EXERCISE TASK » Starting at the line that contains "2053 (773, 287)" and ending with the last line of the items, recast each line as a string in a JSON list, one string per line, leaving out any blank lines.
%%
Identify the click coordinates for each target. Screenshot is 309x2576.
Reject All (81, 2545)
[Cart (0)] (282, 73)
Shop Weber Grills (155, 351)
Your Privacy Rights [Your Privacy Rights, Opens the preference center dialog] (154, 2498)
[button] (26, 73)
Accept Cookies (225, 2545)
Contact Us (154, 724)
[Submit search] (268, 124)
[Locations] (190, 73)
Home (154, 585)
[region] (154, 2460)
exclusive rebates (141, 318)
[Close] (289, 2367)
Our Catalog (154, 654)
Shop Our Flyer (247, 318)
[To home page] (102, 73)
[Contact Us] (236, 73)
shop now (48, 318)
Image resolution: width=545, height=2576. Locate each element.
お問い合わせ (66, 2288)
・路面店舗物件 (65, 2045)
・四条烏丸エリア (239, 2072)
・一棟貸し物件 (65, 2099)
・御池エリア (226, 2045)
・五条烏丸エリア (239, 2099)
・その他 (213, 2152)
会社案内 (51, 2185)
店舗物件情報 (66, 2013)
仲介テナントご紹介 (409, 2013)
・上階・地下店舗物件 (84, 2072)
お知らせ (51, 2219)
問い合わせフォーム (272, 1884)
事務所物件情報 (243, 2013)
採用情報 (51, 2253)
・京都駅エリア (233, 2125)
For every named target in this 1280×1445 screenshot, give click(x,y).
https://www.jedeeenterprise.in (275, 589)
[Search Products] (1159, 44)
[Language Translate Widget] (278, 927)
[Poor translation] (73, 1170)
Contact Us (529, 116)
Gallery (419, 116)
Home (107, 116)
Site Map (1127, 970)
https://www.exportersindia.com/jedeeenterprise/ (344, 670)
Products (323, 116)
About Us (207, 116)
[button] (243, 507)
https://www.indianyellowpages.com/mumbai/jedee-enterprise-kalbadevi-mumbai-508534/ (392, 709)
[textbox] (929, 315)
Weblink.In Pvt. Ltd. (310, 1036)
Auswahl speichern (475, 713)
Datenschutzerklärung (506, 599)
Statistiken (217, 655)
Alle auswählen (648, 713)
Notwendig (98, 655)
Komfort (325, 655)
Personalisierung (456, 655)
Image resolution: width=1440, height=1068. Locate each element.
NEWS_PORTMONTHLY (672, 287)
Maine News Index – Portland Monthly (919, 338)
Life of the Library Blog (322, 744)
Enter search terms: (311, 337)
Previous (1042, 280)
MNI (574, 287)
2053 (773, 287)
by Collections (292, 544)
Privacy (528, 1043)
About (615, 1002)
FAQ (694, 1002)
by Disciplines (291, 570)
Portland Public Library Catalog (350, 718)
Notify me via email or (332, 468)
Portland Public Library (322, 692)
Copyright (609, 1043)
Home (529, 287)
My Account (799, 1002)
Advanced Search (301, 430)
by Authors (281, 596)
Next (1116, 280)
%%
SOLUTION TO THE EXERCISE »
[
  "2053 (773, 287)",
  "by Collections (292, 544)",
  "Privacy (528, 1043)",
  "About (615, 1002)",
  "FAQ (694, 1002)",
  "by Disciplines (291, 570)",
  "Portland Public Library Catalog (350, 718)",
  "Notify me via email or (332, 468)",
  "Portland Public Library (322, 692)",
  "Copyright (609, 1043)",
  "Home (529, 287)",
  "My Account (799, 1002)",
  "Advanced Search (301, 430)",
  "by Authors (281, 596)",
  "Next (1116, 280)"
]